QRishing: se la curiosità uccide, un po’ di cautela non guasta

di Umberto Rapetto (Generale Gdf – già comandante Nucleo Speciale Frodi Telematiche)

 Incappare in una fregatura non ci deve demoralizzare e se toccasse in sorte a qualche famigliare, amico o conoscente dobbiamo mettere a frutto l’aver imparato certe piccole cose offrendo paziente assistenza.

Sono cose che succedono, si sa, ma la constatazione non può tramutarsi in rassegnazione. Il fatto che ci si possa cascare non vuole assolutamente dire che si debba essere le prossime vittime.

Evitare di cadere nelle fauci dei cybercriminali non è affatto una missione impossibile. Una volta fatto il piccolo guaio di aver inquadrato un QR code “avvelenato”, il malcapitato deve avere la lucidità di realizzare di essere finito su un sito non richiesto e non si deve spaventare se sullo schermo vengono visualizzate frasi allarmanti. Tanto meno deve inserire nomi identificativi e parole chiave o eseguire altre azioni che gli vengono imperativamente consigliate dall’autore dell’inganno.

Non ci si deve colpevolizzare ma occorre imparare la lezione per evitare di incappare successivamente in una trappola simile. Le principali precauzioni sono di carattere preventivo e si basano sostanzialmente su una maggiore attenzione e su un po’ di sana prudenza.

Così come abbiamo imparato a diffidare dei messaggi in posta elettronica che possono contenere qualche inganno, adesso bisogna concentrarsi su una nuova insidia.

È bene sapere che i criminali si affidano alla curiosità delle potenziali vittime e sanno che qualcuno cadrà nella tentazione di “scansionare” il codice dannoso creato appositamente per far scattare la frode.

I codici QR sono quasi sempre una rappresentazione grafica di un indirizzo Internet ma non sempre abbinano il quadratino alla dicitura testuale del link. L’assenza di quella informazione è il primo campanello di allarme.

I più scaltri stampano un indirizzo rassicurante che però è diverso da quello che viene raggiunto dallo smartphone una volta che inquadra il QR code. Se davvero interessava quel sito o quella specifica pagina, costa poca fatica confrontare l’indirizzo su cui si è finiti con quello affiancato al codice. Non si consideri una perdita di tempo il sillabare le “coordinate” del web suggerito e verificare la sua esattezza: se non coincide con quello stampigliato si è imboccata la strada desiderata da chi tende l’agguato digitale.
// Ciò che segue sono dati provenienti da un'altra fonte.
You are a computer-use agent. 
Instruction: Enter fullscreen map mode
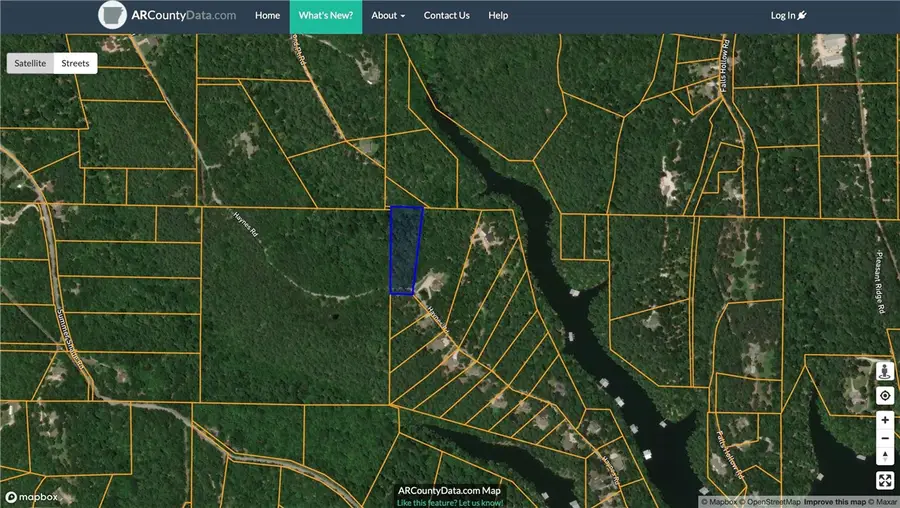(885, 481)
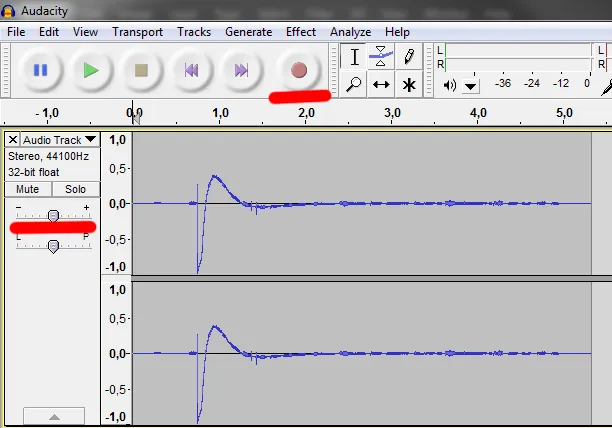This screenshot has height=428, width=612.
Task: Click the Pause playback button
Action: point(41,70)
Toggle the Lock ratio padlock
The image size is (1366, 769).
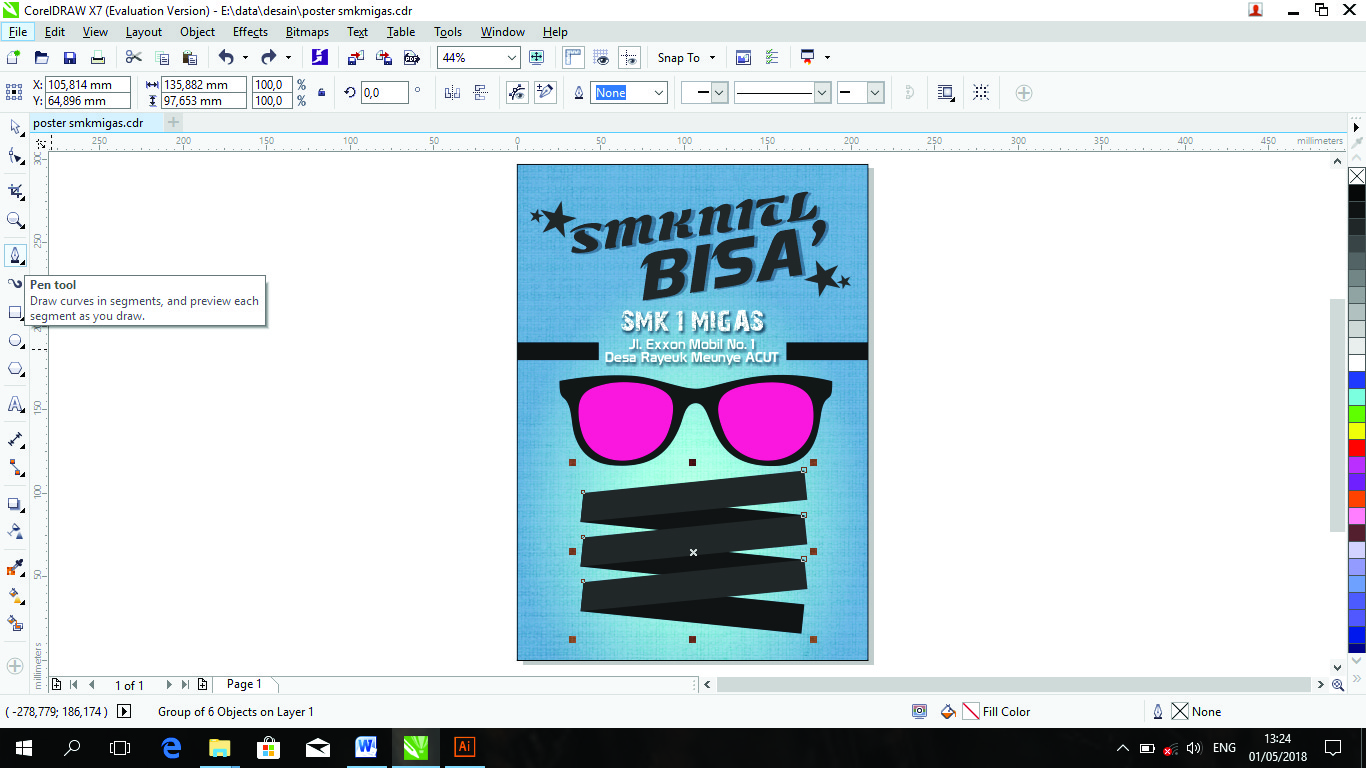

I codici QR ingannevoli vengono di solito applicati sopra ai codici originali di un prodotto. Prendendo in mano un prodotto in un supermercato può far comodo avere dettagli in più rispetto a quel che si può leggere sull’etichetta. Normalmente il QR può far raggiungere la pagina web in cui sono fornite ulteriori informazioni, ma se c’è lo zampino di qualche bandito bisogna prepararsi al peggio. Un adesivo applicato sulla confezione può essere giustificato da un aggiornamento dell’indirizzo Internet del produttore, ma molto più facilmente deve far scattare qualche sospetto.

Non va dimenticato che per fregare i malcapitati i delinquenti informatici utilizzano codici QR piazzati accanto a un marchio di una azienda famosa, magari simulando una pubblicità oppure diffondendo volantini o manifesti creati ad hoc.

Occhio, poi, ai buoni sconto che risultano essere una delle esche cui abbocca il maggior numero di persone. La “golosità” del possibile risparmio può distrarre e fa calare il livello della nostra attenzione, rendendo vane tutte le precauzioni adottate fino a quel momento.

Può rivelarsi utile l’installazione di applicazioni di sicurezza che si fanno sentire chiedendo all’utente se vuole entrare in siti non affidabili o poco sicuri, ma la cautela è il miglior antidoto a questo genere di fregatura.